Mas não foi assim com Gilberto. Não haveria mais par. Não haveria mais dança. Ele nunca mais fixaria o olhar castanho de Celeste - não, ele não atendia o telefone, embora ele fosse insistente. Decidiu que seria melhor não dividir sua dança com mais ninguém. Não seria trampolim da exibição de Celeste.

Mas, sim, sentia sua falta. Nas noites de sábado, melancólico, colocava uma música e dançava, imaginando tocar o corpo leve e rijo de Celeste. Nesses momentos, suas mãos se fixavam nele, e não havia platéia, não havia convidados, não havia noiva, não havia mulher mais bonita que ela. Não havia homem que chamasse mais atenção do que ele. Eles eram o único casal possível: o único casal perfeito.

Ele via sua imagem no espelho e fechava os olhos para sentir Celeste, que, àquela hora, dançaria com um outro par, em um outro salão. Uma lágrima correu silenciosa até a boca, e ele a sentiu, quase salgada. Olhou a janela - as luzes piscavam a quilômetros de distância. O vento tocava a música - o grand finale?
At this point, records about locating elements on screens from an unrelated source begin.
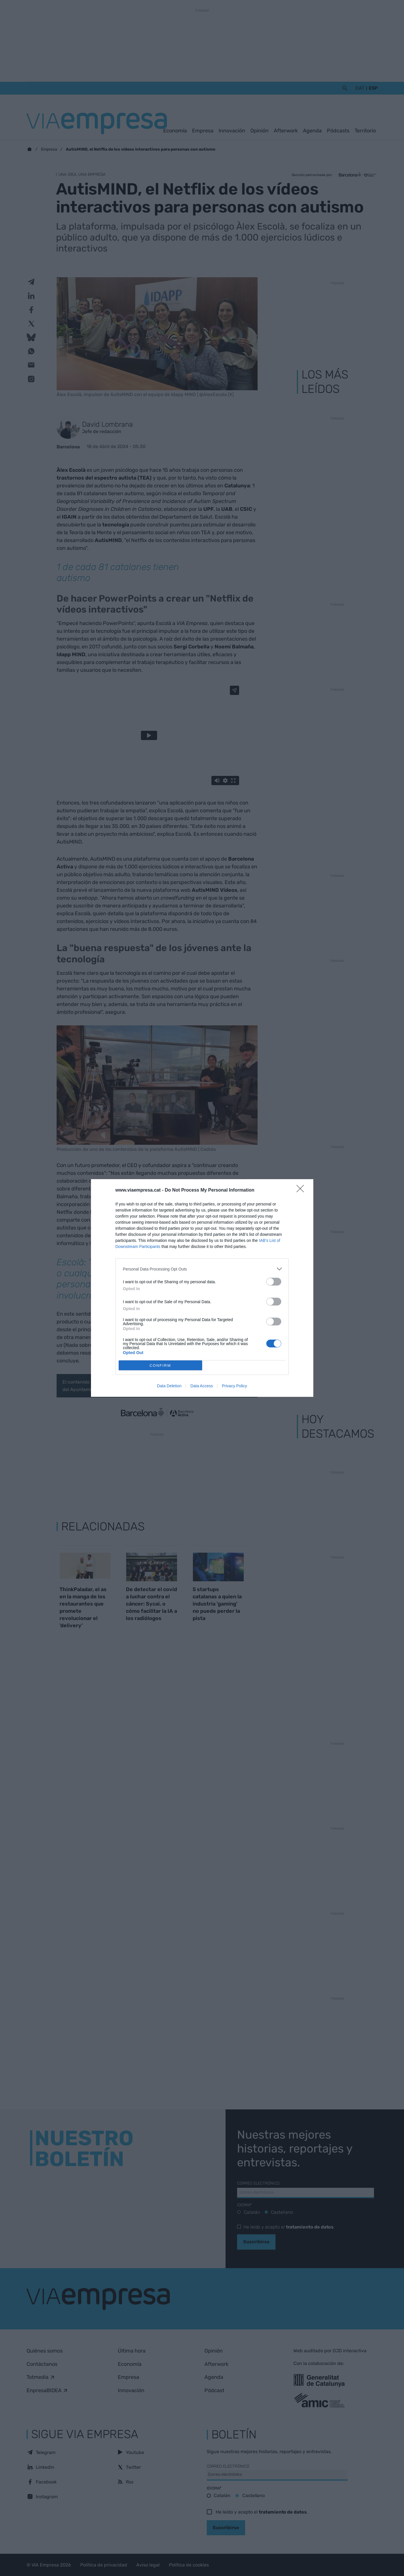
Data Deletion (169, 1386)
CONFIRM (160, 1365)
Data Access (201, 1386)
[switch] (273, 1282)
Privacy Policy (234, 1386)
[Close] (302, 1190)
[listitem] (202, 1269)
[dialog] (202, 1288)
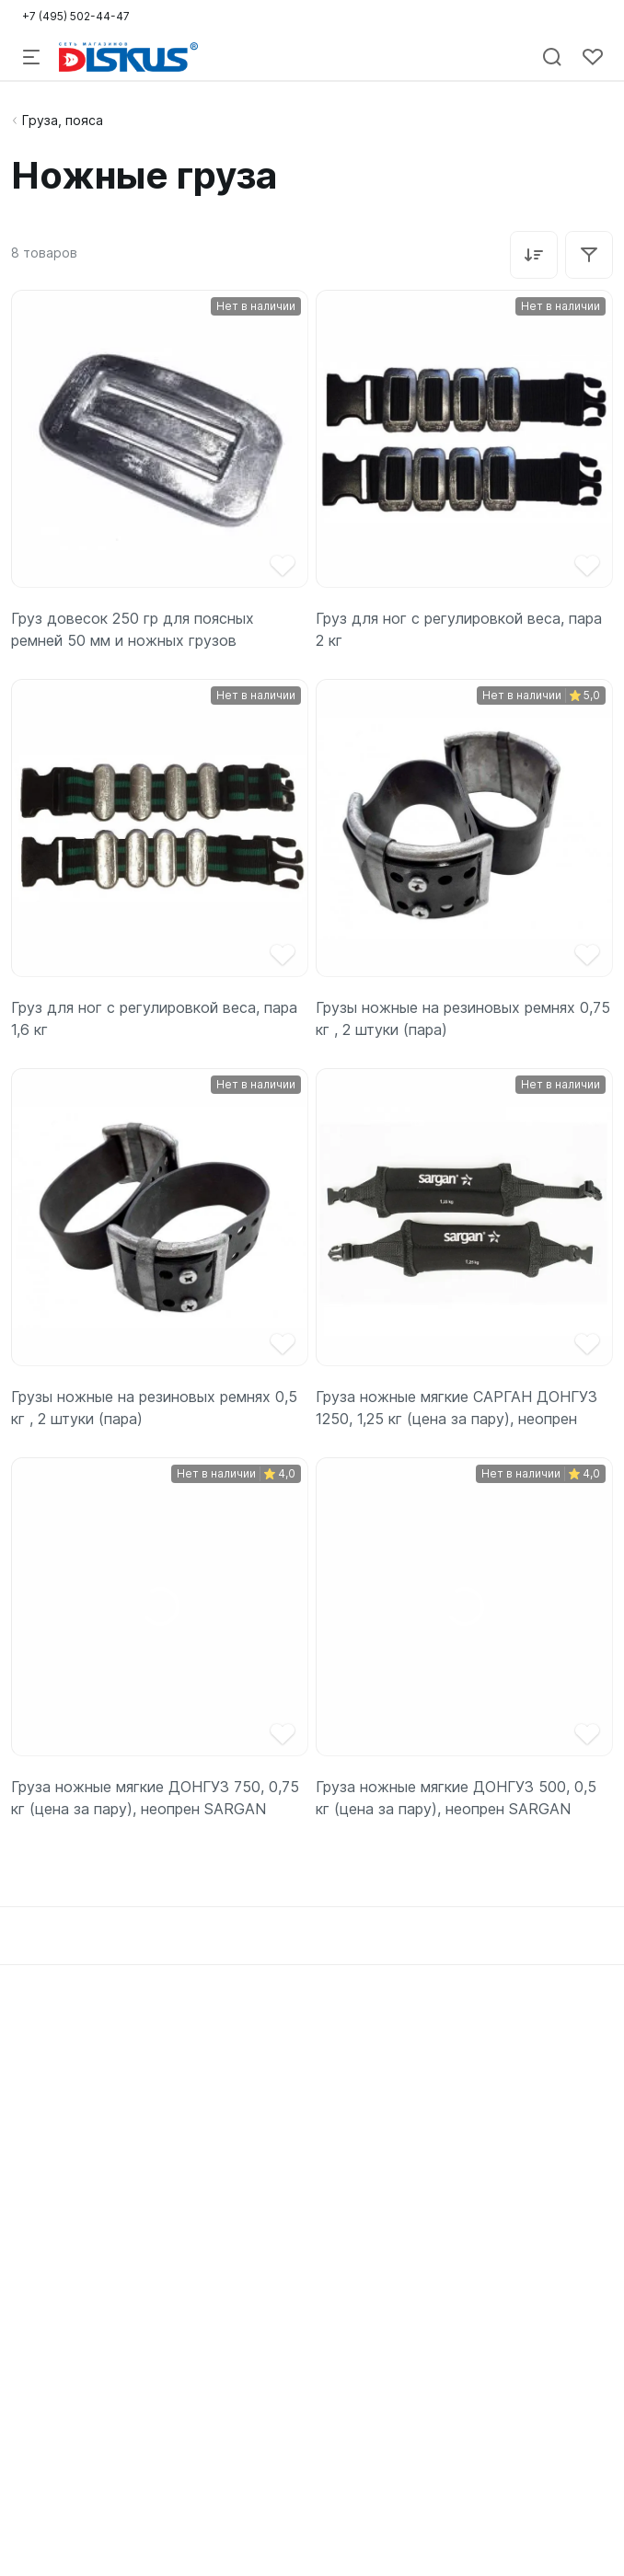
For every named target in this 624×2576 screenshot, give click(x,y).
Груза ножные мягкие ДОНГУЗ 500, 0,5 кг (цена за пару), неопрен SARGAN (456, 1797)
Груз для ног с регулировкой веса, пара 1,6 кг (154, 1018)
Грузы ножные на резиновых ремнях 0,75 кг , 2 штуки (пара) (463, 1018)
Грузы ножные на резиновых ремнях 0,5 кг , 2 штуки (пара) (154, 1407)
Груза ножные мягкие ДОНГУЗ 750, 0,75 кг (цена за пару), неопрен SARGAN (155, 1797)
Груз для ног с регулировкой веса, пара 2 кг (459, 629)
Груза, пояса (62, 120)
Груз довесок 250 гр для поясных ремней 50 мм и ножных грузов (132, 629)
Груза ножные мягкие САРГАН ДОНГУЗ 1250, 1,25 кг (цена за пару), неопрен (456, 1407)
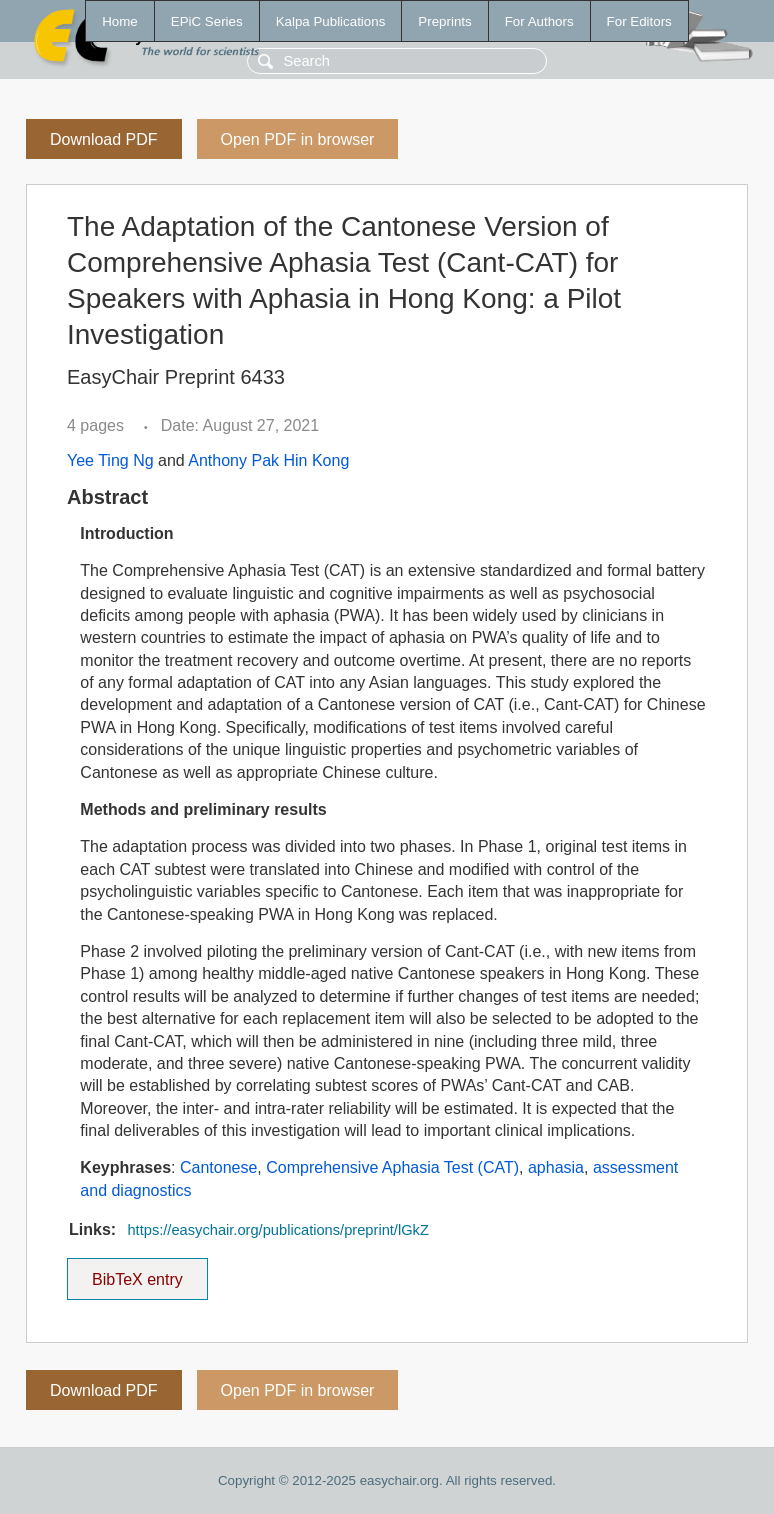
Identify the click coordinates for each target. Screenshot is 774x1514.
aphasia (556, 1167)
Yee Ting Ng (110, 460)
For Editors (639, 21)
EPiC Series (207, 21)
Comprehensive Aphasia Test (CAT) (392, 1167)
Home (120, 21)
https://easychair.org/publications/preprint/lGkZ (277, 1230)
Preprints (444, 21)
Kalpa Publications (331, 21)
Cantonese (218, 1167)
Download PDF (104, 139)
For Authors (539, 21)
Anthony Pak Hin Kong (268, 460)
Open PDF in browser (298, 139)
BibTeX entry (137, 1273)
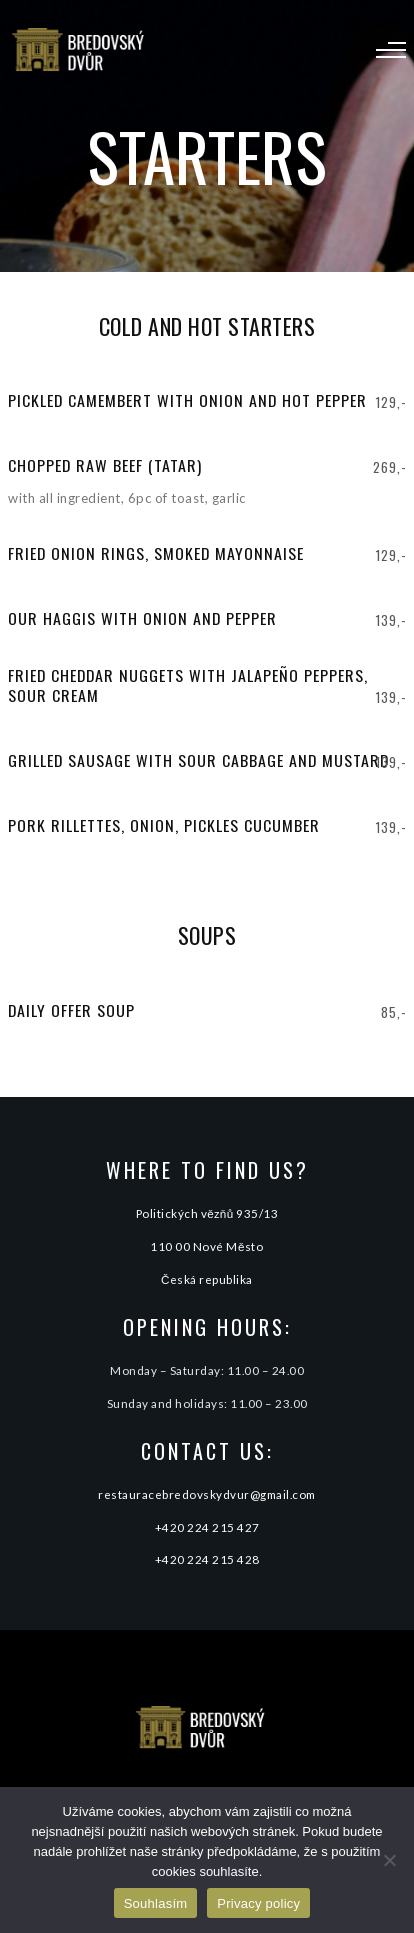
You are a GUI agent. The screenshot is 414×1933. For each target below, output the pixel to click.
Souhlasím (156, 1903)
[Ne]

Parou, respirou, entregou-se. Felizmente, era ágil, rápido, flexível. A janela se abriu mais que os olhos de Celeste antes de ser jogada para o alto. Ele jogou-se, também. Para o alto, num primeiro momento. Para baixo. O asfalto negro tocou o encarnado de si mesmo - do vestido de Celeste. Um passo para trás. Os olhos fechados: a orquestra parou. A música, a quilômetros de distância, que fazia com que Celeste também fosse jogada para o alto, sem que sentisse sua falta.

Acabou a música, logo emendada a outra. Celeste recebeu os aplausos, simulando modéstia. Agradeceu, pretensamente ruborizada, e dançou - com mais dois, três ou quatro pares. Rodou a saia do vestido encarnado. Mas não se deixou jogar para o alto, novamente, como se pressentisse o perigo de estar viva. Olhou para o lado, para o homem que conhecera havia três semanas, e que traria certamente uma mudança em sua vida, e sorriu.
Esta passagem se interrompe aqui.